Columnist Imtiaz Alam: "As Long as... the [Pakistani Army] Establishment Persists with Their Goal of Bringing the Pashtun Taliban Back to Power in Kabul, They will Continue Digging the Grave of a Democratic Pakistan"
"Perhaps the complicity between the state and the Deobandis deterred the latter from targeting the Barelvis till now. Lawyer and columnist Yasser Latif Hamdani says, 'There is this potent mixture of Pashtun nationalism and Deobandi Islam. Somehow, there is something intrinsic to the very nature of Deobandi doctrine which the Pakistani military establishment is promoting to advance its so-called geostrategic agenda.' Yet, simultaneously, under U.S. pressure, the state had to crack down on the TTP, which, in pique, has taken to wreaking vengeance on the hapless Barelvis.

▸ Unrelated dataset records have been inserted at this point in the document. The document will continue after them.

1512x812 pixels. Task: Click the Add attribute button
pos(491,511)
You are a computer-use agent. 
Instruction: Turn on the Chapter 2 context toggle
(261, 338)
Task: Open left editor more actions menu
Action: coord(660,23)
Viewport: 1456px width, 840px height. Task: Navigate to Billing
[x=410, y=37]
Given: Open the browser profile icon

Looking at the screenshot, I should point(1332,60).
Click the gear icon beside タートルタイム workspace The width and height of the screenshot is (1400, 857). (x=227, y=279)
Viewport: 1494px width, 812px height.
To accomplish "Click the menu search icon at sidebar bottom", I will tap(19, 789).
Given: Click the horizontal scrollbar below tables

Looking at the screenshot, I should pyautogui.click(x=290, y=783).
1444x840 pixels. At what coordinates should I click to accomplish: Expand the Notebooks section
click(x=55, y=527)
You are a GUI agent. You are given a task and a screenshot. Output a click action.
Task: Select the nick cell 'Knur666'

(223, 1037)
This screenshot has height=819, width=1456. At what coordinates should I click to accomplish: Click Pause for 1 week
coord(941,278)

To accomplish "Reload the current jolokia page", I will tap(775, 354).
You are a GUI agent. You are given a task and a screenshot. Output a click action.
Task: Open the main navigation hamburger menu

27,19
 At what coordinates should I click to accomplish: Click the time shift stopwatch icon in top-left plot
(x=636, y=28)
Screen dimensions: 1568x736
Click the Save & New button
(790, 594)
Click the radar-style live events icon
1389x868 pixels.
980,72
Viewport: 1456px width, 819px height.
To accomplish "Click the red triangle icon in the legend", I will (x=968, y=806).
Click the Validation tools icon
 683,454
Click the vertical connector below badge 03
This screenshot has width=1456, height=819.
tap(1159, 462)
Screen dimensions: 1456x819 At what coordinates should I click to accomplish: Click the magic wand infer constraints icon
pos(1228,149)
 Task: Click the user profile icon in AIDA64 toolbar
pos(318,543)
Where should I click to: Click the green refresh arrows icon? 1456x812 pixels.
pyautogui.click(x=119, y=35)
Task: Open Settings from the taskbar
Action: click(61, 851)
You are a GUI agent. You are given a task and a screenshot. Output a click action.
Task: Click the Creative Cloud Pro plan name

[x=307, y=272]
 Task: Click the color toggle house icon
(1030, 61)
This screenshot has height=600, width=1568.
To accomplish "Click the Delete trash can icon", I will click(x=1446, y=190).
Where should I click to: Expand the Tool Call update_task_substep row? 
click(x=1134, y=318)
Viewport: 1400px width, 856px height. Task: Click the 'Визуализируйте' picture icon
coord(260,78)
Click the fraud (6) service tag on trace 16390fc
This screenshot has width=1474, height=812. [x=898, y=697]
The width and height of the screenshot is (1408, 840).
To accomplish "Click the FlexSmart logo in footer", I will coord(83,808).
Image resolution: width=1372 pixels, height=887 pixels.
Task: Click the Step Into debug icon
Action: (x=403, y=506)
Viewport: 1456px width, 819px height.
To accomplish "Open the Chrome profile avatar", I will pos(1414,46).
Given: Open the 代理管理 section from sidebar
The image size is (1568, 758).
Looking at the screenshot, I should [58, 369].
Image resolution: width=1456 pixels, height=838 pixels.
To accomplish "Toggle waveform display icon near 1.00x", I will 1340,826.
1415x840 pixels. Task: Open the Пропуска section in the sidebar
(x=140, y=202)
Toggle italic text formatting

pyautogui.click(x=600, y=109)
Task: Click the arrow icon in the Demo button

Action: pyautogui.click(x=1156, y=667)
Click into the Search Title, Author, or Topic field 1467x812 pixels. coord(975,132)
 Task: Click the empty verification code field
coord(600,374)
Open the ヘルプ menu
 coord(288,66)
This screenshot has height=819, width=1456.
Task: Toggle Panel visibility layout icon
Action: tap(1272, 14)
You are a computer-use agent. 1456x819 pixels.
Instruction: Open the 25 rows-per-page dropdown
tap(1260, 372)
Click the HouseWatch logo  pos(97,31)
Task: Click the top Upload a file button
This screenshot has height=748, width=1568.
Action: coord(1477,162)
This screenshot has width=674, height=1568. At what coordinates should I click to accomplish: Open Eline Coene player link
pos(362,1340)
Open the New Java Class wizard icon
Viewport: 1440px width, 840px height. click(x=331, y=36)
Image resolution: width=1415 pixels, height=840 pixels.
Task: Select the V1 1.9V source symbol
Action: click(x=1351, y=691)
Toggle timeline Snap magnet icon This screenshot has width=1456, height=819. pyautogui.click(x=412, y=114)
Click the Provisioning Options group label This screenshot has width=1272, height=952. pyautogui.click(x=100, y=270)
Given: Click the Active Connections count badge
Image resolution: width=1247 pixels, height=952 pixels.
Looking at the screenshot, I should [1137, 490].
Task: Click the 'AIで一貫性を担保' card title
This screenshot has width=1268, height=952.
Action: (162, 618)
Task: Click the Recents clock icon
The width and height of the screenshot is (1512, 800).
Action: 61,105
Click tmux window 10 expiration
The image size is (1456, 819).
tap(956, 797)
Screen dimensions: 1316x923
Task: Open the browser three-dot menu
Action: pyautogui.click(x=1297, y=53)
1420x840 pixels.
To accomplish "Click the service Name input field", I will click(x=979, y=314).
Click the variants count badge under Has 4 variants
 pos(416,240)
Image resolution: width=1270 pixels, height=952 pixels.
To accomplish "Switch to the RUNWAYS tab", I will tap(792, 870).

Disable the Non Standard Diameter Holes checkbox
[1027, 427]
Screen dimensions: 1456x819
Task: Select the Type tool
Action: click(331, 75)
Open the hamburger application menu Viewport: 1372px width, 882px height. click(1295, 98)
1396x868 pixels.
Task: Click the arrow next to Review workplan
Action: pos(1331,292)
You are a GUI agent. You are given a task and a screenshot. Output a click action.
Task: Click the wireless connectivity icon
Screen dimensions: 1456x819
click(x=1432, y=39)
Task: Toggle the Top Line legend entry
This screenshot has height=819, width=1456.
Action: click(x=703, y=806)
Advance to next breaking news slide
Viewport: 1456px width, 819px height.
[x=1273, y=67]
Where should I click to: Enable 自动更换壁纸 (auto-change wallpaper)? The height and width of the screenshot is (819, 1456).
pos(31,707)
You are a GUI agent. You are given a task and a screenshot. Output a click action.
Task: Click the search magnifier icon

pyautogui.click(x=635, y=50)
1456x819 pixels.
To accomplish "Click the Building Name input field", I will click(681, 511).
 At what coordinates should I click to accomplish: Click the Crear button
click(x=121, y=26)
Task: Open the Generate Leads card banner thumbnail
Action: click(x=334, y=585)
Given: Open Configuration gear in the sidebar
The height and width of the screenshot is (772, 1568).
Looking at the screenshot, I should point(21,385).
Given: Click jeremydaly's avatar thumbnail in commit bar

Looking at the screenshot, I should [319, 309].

"'Columnist Imtiaz Alam says, 'As long as powerful sections in the [Pakistani military] establishment persist with their goal of bringing the Pashtun Taliban back to power in Kabul, they will continue digging the grave of a democratic Pakistan.' 'Sectarianism and jihadi terrorism will be its consequent wages," he insists..."
 Outlook (www.outlookindia.com), India, July 19, 2010. The text of the article has been lightly edited for clarity.